Search for your local area on Facebook to get in touch with similar groups.
Some mental health problems can cause difficult feelings or behaviours to do with washing or hygiene. If you experience this, you might find it hard to hear advice about washing your hands.
Don’t keep re-reading the same advice if this is unhelpful for you, and practice breathing exercises to help you feel in control.
Think of other ways to keep in contact with people if meeting in person is not possible, such as a video chat, text or phone call.
Try to follow your ordinary routine as much as possible. Get up at the same time as normal, follow your usual morning routines, and go to bed at your usual time. Set alarms to remind you of your new schedule if that helps.

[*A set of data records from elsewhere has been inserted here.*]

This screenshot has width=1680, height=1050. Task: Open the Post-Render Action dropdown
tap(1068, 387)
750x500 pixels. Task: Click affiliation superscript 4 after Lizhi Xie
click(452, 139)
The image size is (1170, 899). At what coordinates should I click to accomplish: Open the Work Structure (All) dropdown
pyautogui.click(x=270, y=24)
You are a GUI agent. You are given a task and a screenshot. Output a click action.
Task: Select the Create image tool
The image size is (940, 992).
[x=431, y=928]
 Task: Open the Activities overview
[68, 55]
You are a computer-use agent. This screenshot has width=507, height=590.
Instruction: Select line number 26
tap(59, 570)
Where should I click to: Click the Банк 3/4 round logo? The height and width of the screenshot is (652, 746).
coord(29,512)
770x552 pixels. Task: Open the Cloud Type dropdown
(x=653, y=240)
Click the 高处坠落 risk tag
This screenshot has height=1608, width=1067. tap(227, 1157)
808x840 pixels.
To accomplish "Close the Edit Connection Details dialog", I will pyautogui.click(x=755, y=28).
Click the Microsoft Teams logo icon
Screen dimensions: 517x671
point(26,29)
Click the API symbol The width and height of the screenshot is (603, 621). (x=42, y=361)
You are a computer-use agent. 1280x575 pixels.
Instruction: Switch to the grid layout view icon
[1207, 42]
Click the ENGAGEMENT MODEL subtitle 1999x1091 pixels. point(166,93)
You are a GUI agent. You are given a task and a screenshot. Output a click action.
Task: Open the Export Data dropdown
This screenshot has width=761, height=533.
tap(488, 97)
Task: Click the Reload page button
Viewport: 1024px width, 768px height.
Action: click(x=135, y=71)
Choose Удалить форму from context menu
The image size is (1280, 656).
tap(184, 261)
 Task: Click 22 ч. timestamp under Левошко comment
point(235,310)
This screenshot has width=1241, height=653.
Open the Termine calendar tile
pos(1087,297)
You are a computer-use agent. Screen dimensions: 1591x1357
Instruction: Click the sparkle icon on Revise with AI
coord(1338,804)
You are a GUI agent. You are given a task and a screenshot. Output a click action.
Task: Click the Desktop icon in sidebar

Build physical activity into your daily routine, if possible. There are hundreds of at-home workouts for all abilities on Youtube, for example.
Get as much sunlight as possible – Spend time with the windows open to let in fresh air, and decorate your home with flowers or plants.
Social media could help you stay in touch with people, but might also make you feel anxious including if people are sharing news stories or posting about their worries. Consider taking a break or limiting how you use social media.
If you’re feeling claustrophobic or trapped, open the windows to let in fresh air, or you could spend time sitting on your doorstep, or in the garden if you have one, and regularly change the rooms you spend time in.
If you are experiencing a mental health crisis, please call Samaritans on 116 123.